SanDisk bets on a memory market developing in schools

Chitra Narayanan Updated - November 14, 2017 at 03:48 PM.

Ms Manisha Sood, SanDisk Country Manager and Director — India and SAARC, aboard the Memory Yatra Canter

In Europe, Australia and the US, when you make school stationery kits, there is a set made for USB drives as well, says Ms Manisha Sood, Country Manager and Director, India and SAARC, SanDisk. She says we could see that happening in India as well.

For its part, the flash memory storage major is driving that trend in India through “back to school” programmes with retail chains such as Staples and Croma. “We do special promotions at these chains just before the school session starts,” says Ms Sood, forecasting how, as laptops penetrate schools, the pen drive will become ubiquitous in classrooms as well.

According to her, a 4 GB pen drive has now become an entry-level product, as it just costs Rs 399 today.
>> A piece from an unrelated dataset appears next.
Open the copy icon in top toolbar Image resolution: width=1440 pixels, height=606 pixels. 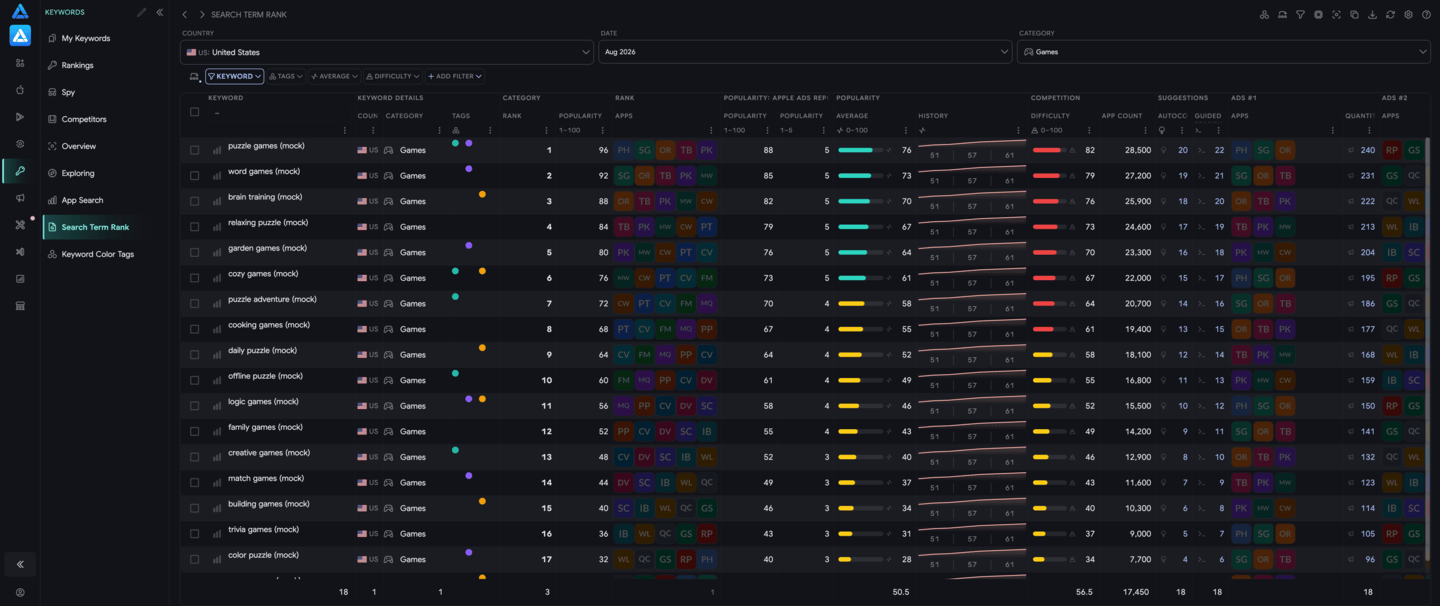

At the upper end of the scale is the 64 GB pen drive for Rs 6,000.

But it's the memory card in mobile phones where the growth push is coming from, says Ms Sood. “With 150 million handsets sold in one year, it's the mobile category which is seeing the highest growth,” she says, with memory cards for digital cameras not lagging far behind. “Last year, four million digital cameras (were) sold in India,” says Ms Sood, who incidentally says she sold India's first digital camera during her innings with Kodak.

Driving brand recall

Although it's a product that everybody uses — whether in their mobile phones, digital cameras, or tablets — the flash memory card and pen drives tend to be very low-involvement categories with no brand name recall, says Ms Sood. To change that, she describes how SanDisk recently rolled out aggressive audio-visual campaigns as well as activations such as Memory Yatra.

The Memory Yatra is flagged by a SanDisk Memory van that travels through a city and runs contests such as ‘Photograph Your City', themed around its tag line of ‘Capture, Share and Preserve'. Also, within retail stores, SanDisk has also put up Memory Centres, where it educates consumers on storage. “If you say 8 GB or 64 GB memory, it means nothing to the consumer, so we encourage our retail partners to sell the device as capable of storing so many thousand songs or so many hundred movies,” she says. According to Ms Sood, who cites Cyber Media Research data, SanDisk has a 32 per cent share of the India flash cards market in terms of units shipped, followed by Transcend and Kingston.

Clouds on the horizon

Isn't cloud computing a threat to storage device firms such as SanDisk? Ms Sood dismisses that notion. “In a low Internet-penetrated country like India, we won't store everything in cloud — there will be some amount of data stored in the cloud, and some will be stored in the cloudlet in your pocket,” she says, with a wide grin.